# Work order
From the listing below, copy only the lines running from the line that contains "Task: Select the Graph tab" to the line that contains "You are a computer-use agent. Viewport: 832px", both included.

Provided entries below:

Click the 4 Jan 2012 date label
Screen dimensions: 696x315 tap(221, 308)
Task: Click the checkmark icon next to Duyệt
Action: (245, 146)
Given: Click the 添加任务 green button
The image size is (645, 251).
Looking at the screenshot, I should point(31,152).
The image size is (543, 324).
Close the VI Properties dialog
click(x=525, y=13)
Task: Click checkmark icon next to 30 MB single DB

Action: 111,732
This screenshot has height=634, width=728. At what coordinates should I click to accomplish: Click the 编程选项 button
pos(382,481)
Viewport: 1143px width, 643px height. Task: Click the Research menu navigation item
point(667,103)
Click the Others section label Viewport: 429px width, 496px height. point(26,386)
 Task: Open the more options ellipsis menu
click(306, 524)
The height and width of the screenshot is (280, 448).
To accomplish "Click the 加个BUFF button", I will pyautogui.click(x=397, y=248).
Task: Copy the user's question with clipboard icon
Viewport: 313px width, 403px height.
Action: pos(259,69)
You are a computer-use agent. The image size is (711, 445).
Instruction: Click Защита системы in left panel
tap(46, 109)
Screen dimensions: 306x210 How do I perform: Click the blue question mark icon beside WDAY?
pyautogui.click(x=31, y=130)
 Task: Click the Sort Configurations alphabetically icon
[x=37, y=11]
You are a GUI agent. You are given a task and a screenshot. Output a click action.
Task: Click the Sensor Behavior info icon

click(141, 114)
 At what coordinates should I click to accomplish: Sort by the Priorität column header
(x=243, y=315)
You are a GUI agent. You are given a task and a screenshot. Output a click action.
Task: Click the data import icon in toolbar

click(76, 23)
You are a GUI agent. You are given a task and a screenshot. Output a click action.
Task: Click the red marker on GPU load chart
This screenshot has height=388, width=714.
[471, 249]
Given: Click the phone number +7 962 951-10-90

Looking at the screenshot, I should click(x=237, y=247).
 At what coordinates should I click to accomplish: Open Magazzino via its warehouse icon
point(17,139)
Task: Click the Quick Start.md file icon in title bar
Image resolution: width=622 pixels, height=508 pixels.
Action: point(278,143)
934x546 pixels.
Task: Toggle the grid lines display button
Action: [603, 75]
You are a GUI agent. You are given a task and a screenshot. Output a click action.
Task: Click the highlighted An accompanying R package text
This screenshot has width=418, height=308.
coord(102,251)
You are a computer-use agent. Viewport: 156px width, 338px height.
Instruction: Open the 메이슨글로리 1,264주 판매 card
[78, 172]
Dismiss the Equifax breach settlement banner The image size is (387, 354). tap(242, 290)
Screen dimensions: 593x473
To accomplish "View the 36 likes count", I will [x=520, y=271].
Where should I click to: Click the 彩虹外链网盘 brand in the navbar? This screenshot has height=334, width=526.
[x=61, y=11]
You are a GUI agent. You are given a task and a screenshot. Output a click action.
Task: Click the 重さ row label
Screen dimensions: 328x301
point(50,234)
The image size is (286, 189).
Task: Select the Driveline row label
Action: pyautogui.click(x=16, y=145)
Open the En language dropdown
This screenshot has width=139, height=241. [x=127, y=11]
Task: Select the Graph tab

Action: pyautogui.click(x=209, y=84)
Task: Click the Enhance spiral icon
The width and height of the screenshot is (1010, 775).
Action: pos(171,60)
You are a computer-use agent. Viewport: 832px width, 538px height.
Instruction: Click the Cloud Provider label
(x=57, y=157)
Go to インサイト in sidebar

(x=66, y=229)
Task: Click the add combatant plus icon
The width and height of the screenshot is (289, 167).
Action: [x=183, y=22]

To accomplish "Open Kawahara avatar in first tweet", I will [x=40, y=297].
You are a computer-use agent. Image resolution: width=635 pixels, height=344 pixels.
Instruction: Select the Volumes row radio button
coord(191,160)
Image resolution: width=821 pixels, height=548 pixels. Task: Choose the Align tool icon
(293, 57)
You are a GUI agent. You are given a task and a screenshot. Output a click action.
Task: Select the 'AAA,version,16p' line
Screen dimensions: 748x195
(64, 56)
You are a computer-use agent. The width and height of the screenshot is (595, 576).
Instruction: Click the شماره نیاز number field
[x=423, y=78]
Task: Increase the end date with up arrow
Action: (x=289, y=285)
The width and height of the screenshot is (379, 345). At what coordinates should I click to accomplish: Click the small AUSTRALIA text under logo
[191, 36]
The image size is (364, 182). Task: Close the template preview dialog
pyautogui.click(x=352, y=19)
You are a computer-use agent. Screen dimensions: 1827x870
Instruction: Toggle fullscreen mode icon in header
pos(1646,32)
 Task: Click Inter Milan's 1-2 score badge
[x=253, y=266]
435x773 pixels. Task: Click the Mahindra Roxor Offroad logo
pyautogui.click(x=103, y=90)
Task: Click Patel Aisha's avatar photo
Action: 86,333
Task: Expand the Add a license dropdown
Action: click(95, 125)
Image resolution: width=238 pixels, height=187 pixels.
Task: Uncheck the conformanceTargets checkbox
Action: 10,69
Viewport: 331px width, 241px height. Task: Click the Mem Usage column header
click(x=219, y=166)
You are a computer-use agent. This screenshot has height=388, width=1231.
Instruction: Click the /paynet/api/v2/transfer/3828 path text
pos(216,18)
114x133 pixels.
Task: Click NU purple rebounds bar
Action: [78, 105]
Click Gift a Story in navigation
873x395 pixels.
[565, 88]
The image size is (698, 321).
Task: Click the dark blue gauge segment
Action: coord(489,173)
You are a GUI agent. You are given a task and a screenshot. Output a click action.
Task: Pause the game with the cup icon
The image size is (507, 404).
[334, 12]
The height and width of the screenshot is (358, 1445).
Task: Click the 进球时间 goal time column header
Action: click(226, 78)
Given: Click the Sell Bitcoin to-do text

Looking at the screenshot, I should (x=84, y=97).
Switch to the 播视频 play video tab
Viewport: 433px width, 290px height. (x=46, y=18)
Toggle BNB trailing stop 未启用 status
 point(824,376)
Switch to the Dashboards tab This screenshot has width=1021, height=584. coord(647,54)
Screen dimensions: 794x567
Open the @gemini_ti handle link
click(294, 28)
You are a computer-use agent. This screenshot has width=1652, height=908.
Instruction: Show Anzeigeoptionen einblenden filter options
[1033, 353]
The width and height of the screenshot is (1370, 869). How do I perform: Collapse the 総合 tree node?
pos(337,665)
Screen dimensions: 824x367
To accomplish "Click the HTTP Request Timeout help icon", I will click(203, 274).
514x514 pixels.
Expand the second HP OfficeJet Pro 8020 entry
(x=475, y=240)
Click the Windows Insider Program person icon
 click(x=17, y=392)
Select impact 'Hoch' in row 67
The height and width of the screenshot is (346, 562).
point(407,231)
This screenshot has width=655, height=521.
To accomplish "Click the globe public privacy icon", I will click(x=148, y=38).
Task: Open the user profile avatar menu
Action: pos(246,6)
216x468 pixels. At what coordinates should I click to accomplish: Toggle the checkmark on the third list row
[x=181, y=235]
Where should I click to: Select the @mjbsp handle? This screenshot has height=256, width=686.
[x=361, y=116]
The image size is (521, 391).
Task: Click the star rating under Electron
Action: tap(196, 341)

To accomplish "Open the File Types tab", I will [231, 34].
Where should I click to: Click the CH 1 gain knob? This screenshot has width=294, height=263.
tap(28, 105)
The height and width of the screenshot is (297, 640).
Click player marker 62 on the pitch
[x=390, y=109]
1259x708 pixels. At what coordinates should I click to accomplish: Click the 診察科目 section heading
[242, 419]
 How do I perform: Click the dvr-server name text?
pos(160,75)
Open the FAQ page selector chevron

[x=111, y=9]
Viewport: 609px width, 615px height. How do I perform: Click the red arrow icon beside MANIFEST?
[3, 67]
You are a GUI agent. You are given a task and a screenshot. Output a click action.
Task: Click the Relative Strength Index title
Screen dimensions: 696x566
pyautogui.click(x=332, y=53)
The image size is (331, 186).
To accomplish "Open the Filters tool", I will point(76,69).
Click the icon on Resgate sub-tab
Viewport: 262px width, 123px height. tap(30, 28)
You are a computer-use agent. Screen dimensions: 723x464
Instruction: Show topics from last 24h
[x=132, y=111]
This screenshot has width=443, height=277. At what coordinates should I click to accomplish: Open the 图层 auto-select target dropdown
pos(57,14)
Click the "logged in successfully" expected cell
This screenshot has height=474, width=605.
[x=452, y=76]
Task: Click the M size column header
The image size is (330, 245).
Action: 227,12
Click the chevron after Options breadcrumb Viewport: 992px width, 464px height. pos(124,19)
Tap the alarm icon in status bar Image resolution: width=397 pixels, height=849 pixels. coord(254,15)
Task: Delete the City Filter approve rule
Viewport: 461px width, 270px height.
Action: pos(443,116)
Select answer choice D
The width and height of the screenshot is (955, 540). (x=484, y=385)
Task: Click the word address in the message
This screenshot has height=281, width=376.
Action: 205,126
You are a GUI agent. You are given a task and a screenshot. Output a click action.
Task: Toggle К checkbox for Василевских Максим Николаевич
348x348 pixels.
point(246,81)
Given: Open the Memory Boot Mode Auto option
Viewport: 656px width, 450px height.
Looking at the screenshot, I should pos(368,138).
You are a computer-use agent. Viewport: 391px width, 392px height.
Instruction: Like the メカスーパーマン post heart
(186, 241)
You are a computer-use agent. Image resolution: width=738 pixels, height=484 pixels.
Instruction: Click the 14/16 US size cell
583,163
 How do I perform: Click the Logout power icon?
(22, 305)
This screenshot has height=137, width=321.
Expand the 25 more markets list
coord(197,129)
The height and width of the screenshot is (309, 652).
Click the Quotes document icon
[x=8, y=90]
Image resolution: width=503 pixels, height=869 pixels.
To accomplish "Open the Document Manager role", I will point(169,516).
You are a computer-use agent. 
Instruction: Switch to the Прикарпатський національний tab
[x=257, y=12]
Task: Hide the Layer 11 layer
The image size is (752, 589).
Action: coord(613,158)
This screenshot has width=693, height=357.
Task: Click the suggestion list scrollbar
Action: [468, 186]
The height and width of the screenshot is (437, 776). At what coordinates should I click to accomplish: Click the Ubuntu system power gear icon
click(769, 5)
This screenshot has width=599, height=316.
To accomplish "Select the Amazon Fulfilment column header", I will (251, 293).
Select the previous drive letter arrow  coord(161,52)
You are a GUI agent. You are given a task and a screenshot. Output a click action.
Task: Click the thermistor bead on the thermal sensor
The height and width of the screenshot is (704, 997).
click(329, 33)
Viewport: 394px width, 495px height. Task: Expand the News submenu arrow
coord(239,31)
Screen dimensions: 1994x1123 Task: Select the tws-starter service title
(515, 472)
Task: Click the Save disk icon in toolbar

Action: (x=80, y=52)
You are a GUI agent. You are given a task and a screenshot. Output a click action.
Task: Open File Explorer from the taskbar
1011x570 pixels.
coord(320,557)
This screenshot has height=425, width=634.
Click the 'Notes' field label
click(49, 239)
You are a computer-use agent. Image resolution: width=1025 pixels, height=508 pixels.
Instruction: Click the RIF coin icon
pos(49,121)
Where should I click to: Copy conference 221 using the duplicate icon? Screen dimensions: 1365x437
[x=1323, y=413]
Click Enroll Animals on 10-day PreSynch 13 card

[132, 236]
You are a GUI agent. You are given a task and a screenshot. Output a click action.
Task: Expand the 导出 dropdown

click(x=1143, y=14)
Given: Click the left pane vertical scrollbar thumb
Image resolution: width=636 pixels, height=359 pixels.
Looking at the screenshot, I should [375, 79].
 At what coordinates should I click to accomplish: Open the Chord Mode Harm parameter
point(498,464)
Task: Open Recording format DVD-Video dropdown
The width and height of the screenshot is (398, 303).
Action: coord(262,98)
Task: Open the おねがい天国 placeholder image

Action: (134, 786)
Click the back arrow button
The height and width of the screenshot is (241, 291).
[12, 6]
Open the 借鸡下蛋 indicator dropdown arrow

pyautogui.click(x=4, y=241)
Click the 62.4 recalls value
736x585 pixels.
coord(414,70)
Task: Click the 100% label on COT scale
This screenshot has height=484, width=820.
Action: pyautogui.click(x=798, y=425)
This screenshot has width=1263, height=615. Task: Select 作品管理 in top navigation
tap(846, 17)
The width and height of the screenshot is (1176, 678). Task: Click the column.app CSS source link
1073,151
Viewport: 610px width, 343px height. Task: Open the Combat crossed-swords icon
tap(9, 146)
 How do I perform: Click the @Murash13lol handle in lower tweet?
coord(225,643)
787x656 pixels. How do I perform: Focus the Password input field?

End of Provided entries.

# Output for this task
Task: Select the Graph tab

Action: pyautogui.click(x=209, y=84)
Task: Click the Enhance spiral icon
The width and height of the screenshot is (1010, 775).
Action: pos(171,60)
You are a computer-use agent. Viewport: 832px width, 538px height.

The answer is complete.